# Prove that the relation R on the set A = {1,2,3,4,5} given by R = { (a,b) : | a - b | is even } is an equivalence relation.

Toolbox:
• A relation R in a set A is an equivalence relation if R is reflexive, symmetric and transitive.
• A relation R in a set A is called reflexive. if $(a,a) \in R\;for\; all\; a\in A$
• A relation R in a set A is called symmetric. if $(a_1,a_2) \in R\;\Rightarrow \; (a_2,a_1)\in R \;$ for $\;a_1,a_2 \in A$
• A relation R in a set A is called transitive. if $(a_1,a_2) \in\; R$ and $(a_2,a_3)\in R \Rightarrow \;(a_1,a_3)\in R\;$for all $\; a_1,a_2,a_3 \in A$
Given the set $A=\{1,2,,3,4,5\}$ and the relation $R=\{(a,b):|a-b| \;is\; even\}$:
Let $a=b$, $(a,a) \in R \rightarrow |a-a|=0$ which is even. Therefore $R$ is reflexive.

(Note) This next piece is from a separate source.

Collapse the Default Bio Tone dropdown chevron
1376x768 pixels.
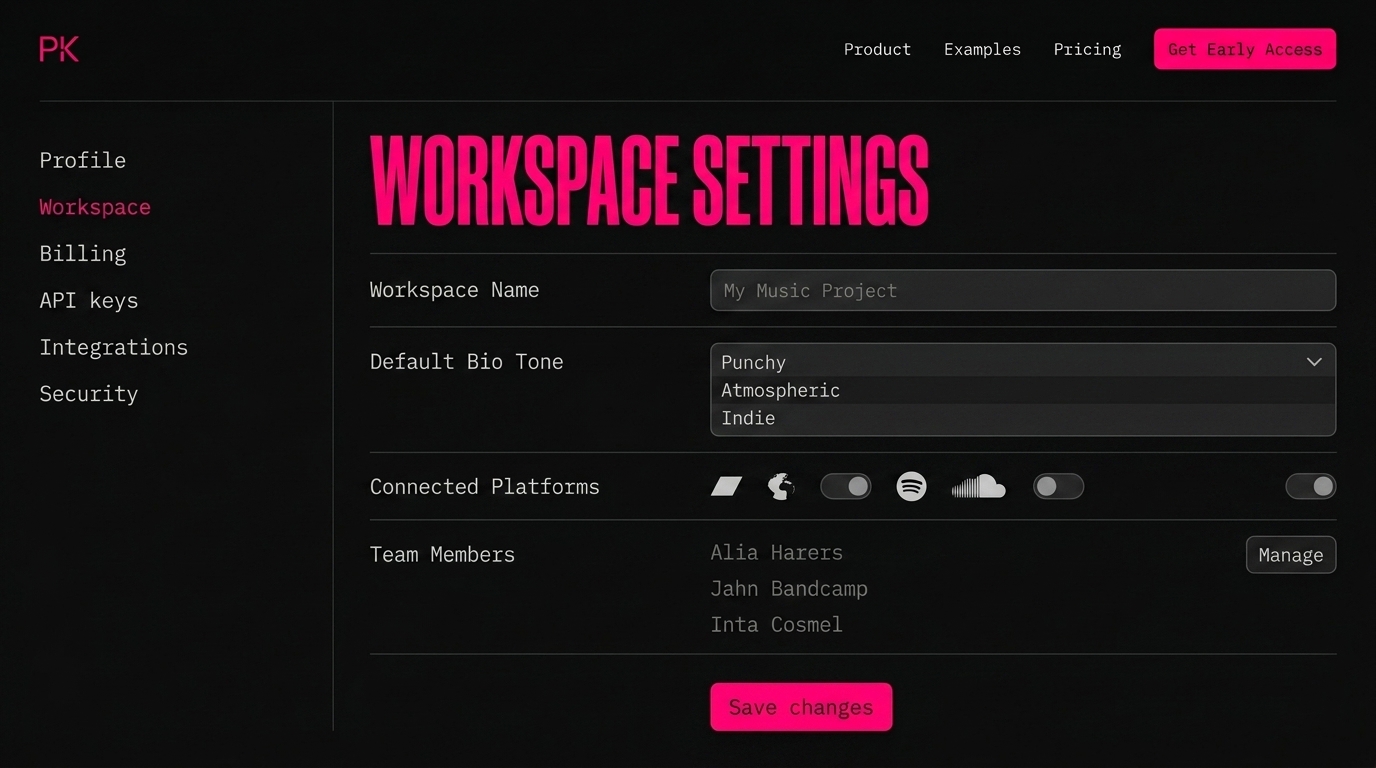point(1314,362)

For $R$ to be symmetric, if $(a,b) \in R \rightarrow (b,a) \in R$.
$(a,b) \in R \rightarrow |a-b|=even$
$(b,a) \in R \rightarrow |b-a|=even$
$(a-b)=-(b-a);$ therefore $|(a-b)|=|(b-a)|$
Therefore $(b,a)\in R$. Hence, $R$ is symmetric
Let $(a,b) \in R \; and \;(b,c)\in R$
$\Rightarrow |a-b|\; is\; even$ and $|b-c|\;is \;even$
If $(a,c) \in R \rightarrow |a-c| = even$
Now, $a-c=a-b+b-c$, which is an even number, as the sum of even numbers is even.
Hence $R$ is transitive.
Since $R$ is reflexive, symmetric and transitive. $R$ is an eqivalence relation.